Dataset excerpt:
══════════════════════════════

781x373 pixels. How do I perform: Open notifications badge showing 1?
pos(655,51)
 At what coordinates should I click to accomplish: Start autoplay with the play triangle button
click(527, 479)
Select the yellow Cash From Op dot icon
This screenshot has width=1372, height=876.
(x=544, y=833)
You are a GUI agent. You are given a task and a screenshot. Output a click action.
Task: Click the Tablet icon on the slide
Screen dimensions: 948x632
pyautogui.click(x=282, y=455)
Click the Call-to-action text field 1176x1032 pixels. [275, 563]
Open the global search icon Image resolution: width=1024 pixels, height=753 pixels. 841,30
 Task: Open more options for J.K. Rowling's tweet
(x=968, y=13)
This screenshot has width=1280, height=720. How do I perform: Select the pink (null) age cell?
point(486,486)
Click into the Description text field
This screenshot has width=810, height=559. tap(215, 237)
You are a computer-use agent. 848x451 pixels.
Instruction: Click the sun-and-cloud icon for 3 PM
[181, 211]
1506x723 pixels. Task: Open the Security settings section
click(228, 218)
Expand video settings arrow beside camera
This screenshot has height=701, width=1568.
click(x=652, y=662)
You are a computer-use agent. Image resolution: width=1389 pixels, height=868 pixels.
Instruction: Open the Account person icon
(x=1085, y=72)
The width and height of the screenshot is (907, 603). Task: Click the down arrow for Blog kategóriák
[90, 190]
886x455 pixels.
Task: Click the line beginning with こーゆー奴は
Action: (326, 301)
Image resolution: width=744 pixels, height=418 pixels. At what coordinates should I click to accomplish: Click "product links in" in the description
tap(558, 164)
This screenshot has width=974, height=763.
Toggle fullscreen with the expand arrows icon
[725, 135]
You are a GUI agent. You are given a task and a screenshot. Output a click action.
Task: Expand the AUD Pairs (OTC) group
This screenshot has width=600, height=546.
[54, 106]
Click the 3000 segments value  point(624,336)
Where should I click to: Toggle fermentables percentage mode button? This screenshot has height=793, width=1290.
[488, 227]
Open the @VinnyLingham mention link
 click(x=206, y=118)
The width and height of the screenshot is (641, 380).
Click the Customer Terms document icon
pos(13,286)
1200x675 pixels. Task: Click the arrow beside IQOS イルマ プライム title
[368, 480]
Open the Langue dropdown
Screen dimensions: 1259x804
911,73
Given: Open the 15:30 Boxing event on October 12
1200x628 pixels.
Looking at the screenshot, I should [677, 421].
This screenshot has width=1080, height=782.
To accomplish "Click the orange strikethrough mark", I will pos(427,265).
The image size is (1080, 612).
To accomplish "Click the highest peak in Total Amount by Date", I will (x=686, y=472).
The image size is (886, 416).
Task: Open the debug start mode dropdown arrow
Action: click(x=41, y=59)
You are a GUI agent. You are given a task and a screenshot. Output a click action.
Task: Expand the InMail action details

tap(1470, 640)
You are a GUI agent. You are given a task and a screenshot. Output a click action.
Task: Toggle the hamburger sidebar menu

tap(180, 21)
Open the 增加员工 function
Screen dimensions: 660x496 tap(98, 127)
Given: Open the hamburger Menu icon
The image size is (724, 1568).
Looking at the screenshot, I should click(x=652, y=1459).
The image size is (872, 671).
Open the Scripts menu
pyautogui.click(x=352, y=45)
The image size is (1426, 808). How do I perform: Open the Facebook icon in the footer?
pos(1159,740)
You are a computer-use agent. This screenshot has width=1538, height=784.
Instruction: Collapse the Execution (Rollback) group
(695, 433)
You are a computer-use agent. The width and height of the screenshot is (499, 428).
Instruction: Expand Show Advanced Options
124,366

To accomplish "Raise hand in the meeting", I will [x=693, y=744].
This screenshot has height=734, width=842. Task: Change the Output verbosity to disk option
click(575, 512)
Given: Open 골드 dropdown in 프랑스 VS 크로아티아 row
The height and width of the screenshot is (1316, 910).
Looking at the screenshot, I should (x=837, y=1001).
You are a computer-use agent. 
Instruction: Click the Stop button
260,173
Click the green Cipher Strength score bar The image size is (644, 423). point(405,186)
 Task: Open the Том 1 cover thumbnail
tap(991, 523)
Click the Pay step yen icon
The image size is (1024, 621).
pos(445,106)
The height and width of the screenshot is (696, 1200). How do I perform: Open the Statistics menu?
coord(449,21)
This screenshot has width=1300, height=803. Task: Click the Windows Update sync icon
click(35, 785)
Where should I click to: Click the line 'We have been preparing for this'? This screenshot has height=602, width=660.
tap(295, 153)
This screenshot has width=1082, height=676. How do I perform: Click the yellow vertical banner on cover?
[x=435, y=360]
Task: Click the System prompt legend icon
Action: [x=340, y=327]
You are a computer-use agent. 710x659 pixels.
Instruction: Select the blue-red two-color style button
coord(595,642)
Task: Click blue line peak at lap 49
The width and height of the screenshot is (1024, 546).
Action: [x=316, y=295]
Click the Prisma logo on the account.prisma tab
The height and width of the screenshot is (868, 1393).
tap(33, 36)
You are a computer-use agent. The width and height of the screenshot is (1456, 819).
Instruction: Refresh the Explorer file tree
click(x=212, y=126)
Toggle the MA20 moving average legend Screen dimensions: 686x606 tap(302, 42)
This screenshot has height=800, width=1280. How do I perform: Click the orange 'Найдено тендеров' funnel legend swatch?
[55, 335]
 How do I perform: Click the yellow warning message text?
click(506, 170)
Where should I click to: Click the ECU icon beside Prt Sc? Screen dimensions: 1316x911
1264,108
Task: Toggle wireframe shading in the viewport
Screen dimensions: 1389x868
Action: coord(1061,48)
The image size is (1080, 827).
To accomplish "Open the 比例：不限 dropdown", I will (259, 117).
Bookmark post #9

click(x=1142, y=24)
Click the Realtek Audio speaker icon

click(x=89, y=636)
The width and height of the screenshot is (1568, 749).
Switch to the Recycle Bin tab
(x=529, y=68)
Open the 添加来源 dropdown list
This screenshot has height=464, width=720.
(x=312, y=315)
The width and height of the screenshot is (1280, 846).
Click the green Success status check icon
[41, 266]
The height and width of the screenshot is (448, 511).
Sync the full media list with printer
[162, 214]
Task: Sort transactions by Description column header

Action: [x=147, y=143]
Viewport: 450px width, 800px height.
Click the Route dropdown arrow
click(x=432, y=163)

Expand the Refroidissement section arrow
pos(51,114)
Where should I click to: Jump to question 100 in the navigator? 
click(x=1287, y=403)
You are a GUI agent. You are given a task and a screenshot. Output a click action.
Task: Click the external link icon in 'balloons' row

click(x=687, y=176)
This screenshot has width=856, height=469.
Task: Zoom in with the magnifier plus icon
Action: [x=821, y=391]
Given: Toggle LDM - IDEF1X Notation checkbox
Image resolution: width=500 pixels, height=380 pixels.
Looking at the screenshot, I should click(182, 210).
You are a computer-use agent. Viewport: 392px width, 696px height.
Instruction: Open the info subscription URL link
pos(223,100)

══════════════════════════════

Rewrite the data above, replacing each occurrence of "computer-use agent" with "desktop automation agent" and leaving everything else unchanged.

**Final result**
781x373 pixels. How do I perform: Open notifications badge showing 1?
pos(655,51)
 At what coordinates should I click to accomplish: Start autoplay with the play triangle button
click(527, 479)
Select the yellow Cash From Op dot icon
This screenshot has width=1372, height=876.
(x=544, y=833)
You are a GUI agent. You are given a task and a screenshot. Output a click action.
Task: Click the Tablet icon on the slide
Screen dimensions: 948x632
pyautogui.click(x=282, y=455)
Click the Call-to-action text field 1176x1032 pixels. [275, 563]
Open the global search icon Image resolution: width=1024 pixels, height=753 pixels. 841,30
 Task: Open more options for J.K. Rowling's tweet
(x=968, y=13)
This screenshot has width=1280, height=720. How do I perform: Select the pink (null) age cell?
point(486,486)
Click into the Description text field
This screenshot has width=810, height=559. tap(215, 237)
You are a desktop automation agent. 848x451 pixels.
Instruction: Click the sun-and-cloud icon for 3 PM
[181, 211]
1506x723 pixels. Task: Open the Security settings section
click(228, 218)
Expand video settings arrow beside camera
This screenshot has height=701, width=1568.
click(x=652, y=662)
You are a desktop automation agent. Image resolution: width=1389 pixels, height=868 pixels.
Instruction: Open the Account person icon
(x=1085, y=72)
The width and height of the screenshot is (907, 603). Task: Click the down arrow for Blog kategóriák
[90, 190]
886x455 pixels.
Task: Click the line beginning with こーゆー奴は
Action: (326, 301)
Image resolution: width=744 pixels, height=418 pixels. At what coordinates should I click to accomplish: Click "product links in" in the description
tap(558, 164)
This screenshot has width=974, height=763.
Toggle fullscreen with the expand arrows icon
[725, 135]
You are a GUI agent. You are given a task and a screenshot. Output a click action.
Task: Expand the AUD Pairs (OTC) group
This screenshot has width=600, height=546.
[54, 106]
Click the 3000 segments value  point(624,336)
Where should I click to: Toggle fermentables percentage mode button? This screenshot has height=793, width=1290.
[488, 227]
Open the @VinnyLingham mention link
 click(x=206, y=118)
The width and height of the screenshot is (641, 380).
Click the Customer Terms document icon
pos(13,286)
1200x675 pixels. Task: Click the arrow beside IQOS イルマ プライム title
[368, 480]
Open the Langue dropdown
Screen dimensions: 1259x804
911,73
Given: Open the 15:30 Boxing event on October 12
1200x628 pixels.
Looking at the screenshot, I should [677, 421].
This screenshot has width=1080, height=782.
To accomplish "Click the orange strikethrough mark", I will pos(427,265).
The image size is (1080, 612).
To accomplish "Click the highest peak in Total Amount by Date", I will (x=686, y=472).
The image size is (886, 416).
Task: Open the debug start mode dropdown arrow
Action: click(x=41, y=59)
You are a GUI agent. You are given a task and a screenshot. Output a click action.
Task: Expand the InMail action details

tap(1470, 640)
You are a GUI agent. You are given a task and a screenshot. Output a click action.
Task: Toggle the hamburger sidebar menu

tap(180, 21)
Open the 增加员工 function
Screen dimensions: 660x496 tap(98, 127)
Given: Open the hamburger Menu icon
The image size is (724, 1568).
Looking at the screenshot, I should click(x=652, y=1459).
The image size is (872, 671).
Open the Scripts menu
pyautogui.click(x=352, y=45)
The image size is (1426, 808). How do I perform: Open the Facebook icon in the footer?
pos(1159,740)
You are a desktop automation agent. This screenshot has width=1538, height=784.
Instruction: Collapse the Execution (Rollback) group
(695, 433)
You are a desktop automation agent. The width and height of the screenshot is (499, 428).
Instruction: Expand Show Advanced Options
124,366

To accomplish "Raise hand in the meeting", I will [x=693, y=744].
This screenshot has height=734, width=842. Task: Change the Output verbosity to disk option
click(575, 512)
Given: Open 골드 dropdown in 프랑스 VS 크로아티아 row
The height and width of the screenshot is (1316, 910).
Looking at the screenshot, I should (x=837, y=1001).
You are a desktop automation agent. 
Instruction: Click the Stop button
260,173
Click the green Cipher Strength score bar The image size is (644, 423). point(405,186)
 Task: Open the Том 1 cover thumbnail
tap(991, 523)
Click the Pay step yen icon
The image size is (1024, 621).
pos(445,106)
The height and width of the screenshot is (696, 1200). How do I perform: Open the Statistics menu?
coord(449,21)
This screenshot has width=1300, height=803. Task: Click the Windows Update sync icon
click(35, 785)
Where should I click to: Click the line 'We have been preparing for this'? This screenshot has height=602, width=660.
tap(295, 153)
This screenshot has width=1082, height=676. How do I perform: Click the yellow vertical banner on cover?
[x=435, y=360]
Task: Click the System prompt legend icon
Action: [x=340, y=327]
You are a desktop automation agent. 710x659 pixels.
Instruction: Select the blue-red two-color style button
coord(595,642)
Task: Click blue line peak at lap 49
The width and height of the screenshot is (1024, 546).
Action: [x=316, y=295]
Click the Prisma logo on the account.prisma tab
The height and width of the screenshot is (868, 1393).
tap(33, 36)
You are a desktop automation agent. The width and height of the screenshot is (1456, 819).
Instruction: Refresh the Explorer file tree
click(x=212, y=126)
Toggle the MA20 moving average legend Screen dimensions: 686x606 tap(302, 42)
This screenshot has height=800, width=1280. How do I perform: Click the orange 'Найдено тендеров' funnel legend swatch?
[55, 335]
 How do I perform: Click the yellow warning message text?
click(506, 170)
Where should I click to: Click the ECU icon beside Prt Sc? Screen dimensions: 1316x911
1264,108
Task: Toggle wireframe shading in the viewport
Screen dimensions: 1389x868
Action: coord(1061,48)
The image size is (1080, 827).
To accomplish "Open the 比例：不限 dropdown", I will (259, 117).
Bookmark post #9

click(x=1142, y=24)
Click the Realtek Audio speaker icon

click(x=89, y=636)
The width and height of the screenshot is (1568, 749).
Switch to the Recycle Bin tab
(x=529, y=68)
Open the 添加来源 dropdown list
This screenshot has height=464, width=720.
(x=312, y=315)
The width and height of the screenshot is (1280, 846).
Click the green Success status check icon
[41, 266]
The height and width of the screenshot is (448, 511).
Sync the full media list with printer
[162, 214]
Task: Sort transactions by Description column header

Action: [x=147, y=143]
Viewport: 450px width, 800px height.
Click the Route dropdown arrow
click(x=432, y=163)

Expand the Refroidissement section arrow
pos(51,114)
Where should I click to: Jump to question 100 in the navigator? 
click(x=1287, y=403)
You are a GUI agent. You are given a task and a screenshot. Output a click action.
Task: Click the external link icon in 'balloons' row

click(x=687, y=176)
This screenshot has width=856, height=469.
Task: Zoom in with the magnifier plus icon
Action: [x=821, y=391]
Given: Toggle LDM - IDEF1X Notation checkbox
Image resolution: width=500 pixels, height=380 pixels.
Looking at the screenshot, I should click(182, 210).
You are a desktop automation agent. Viewport: 392px width, 696px height.
Instruction: Open the info subscription URL link
pos(223,100)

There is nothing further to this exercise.